**Exercise details**
What follows is a set of records. Retype them exactly, leaving out the pictures.

[Collected data]
####################
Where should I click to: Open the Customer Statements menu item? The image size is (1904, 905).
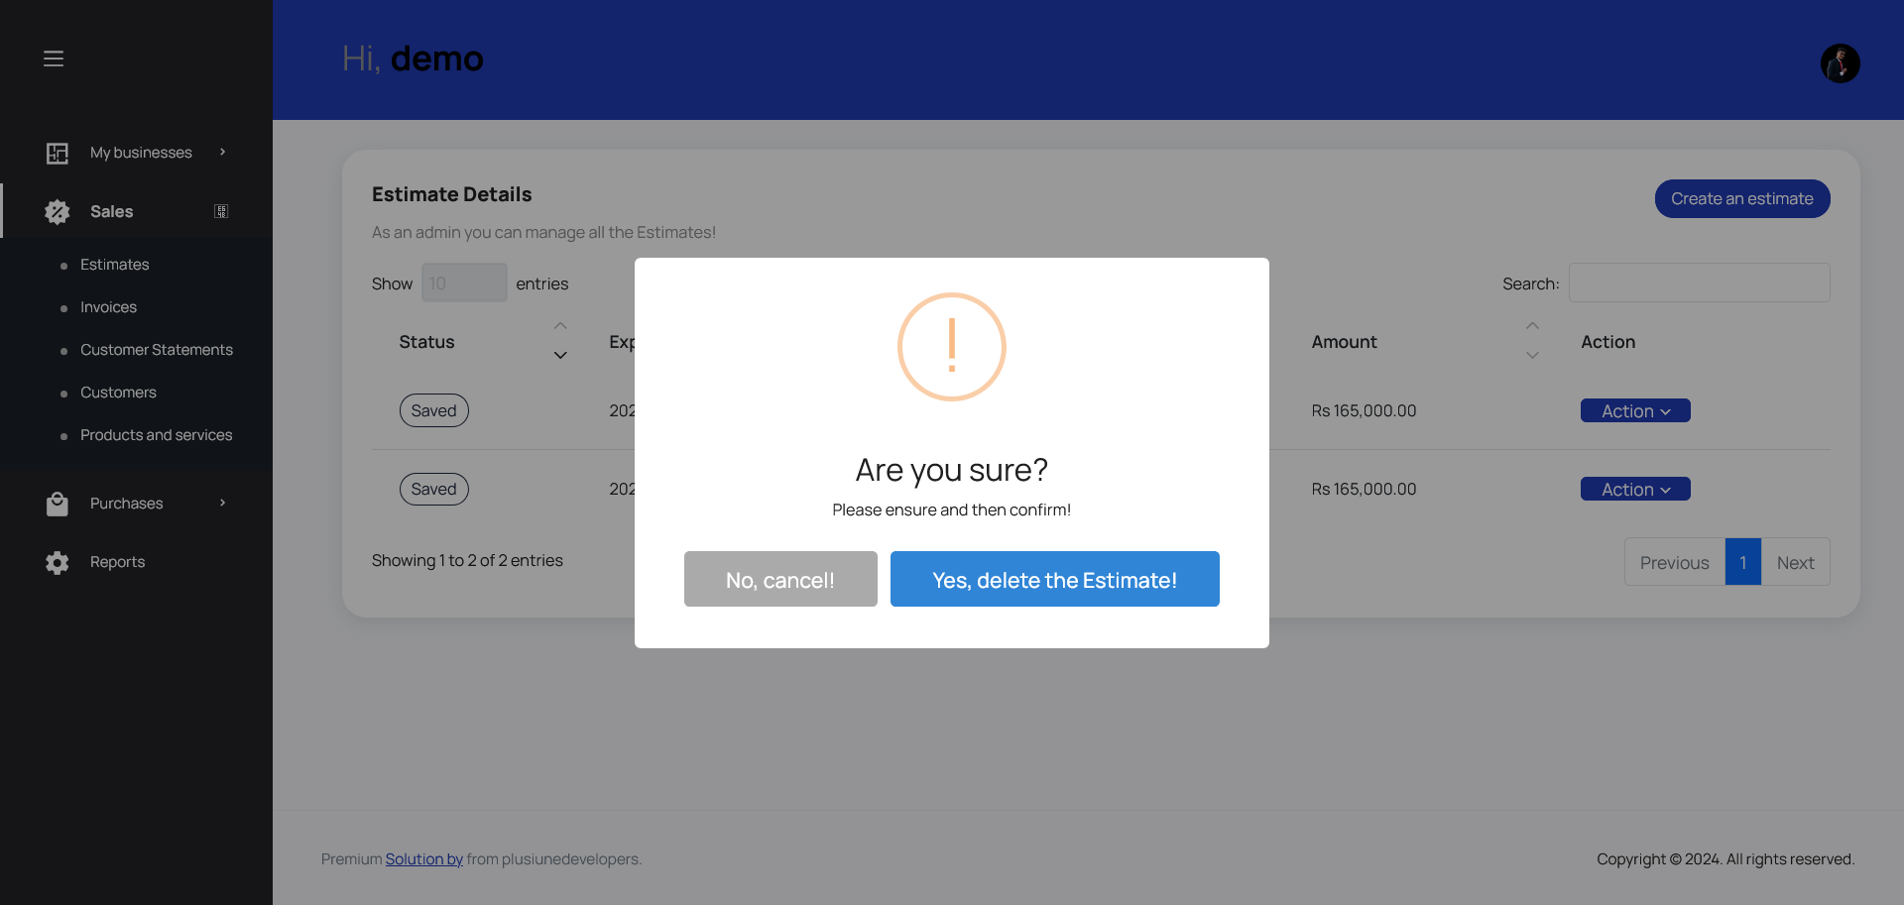click(156, 349)
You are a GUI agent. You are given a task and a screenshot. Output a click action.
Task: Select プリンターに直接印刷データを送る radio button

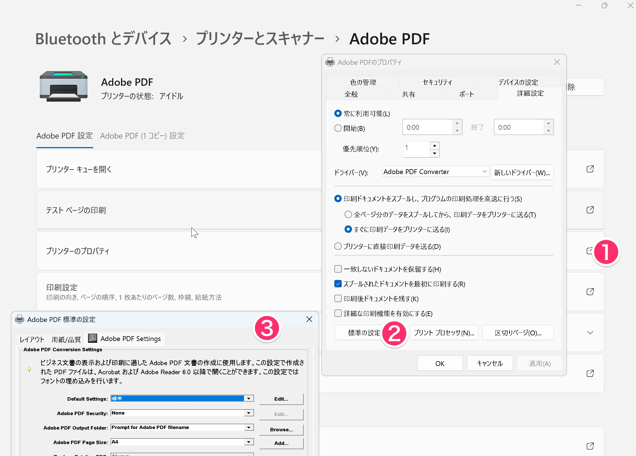[x=338, y=246]
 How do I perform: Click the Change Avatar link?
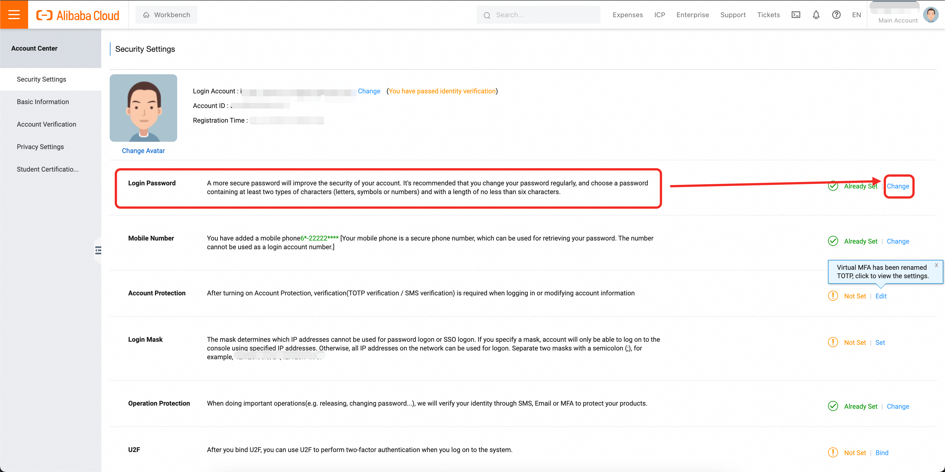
####################
**Output for this task**
Where should I click to: Open the Customer Statements menu item? The image size is (1904, 905).
click(156, 349)
You are a GUI agent. You are given a task and a screenshot. Output a click action.
Task: Select プリンターに直接印刷データを送る radio button

[x=338, y=246]
 How do I perform: Click the Change Avatar link?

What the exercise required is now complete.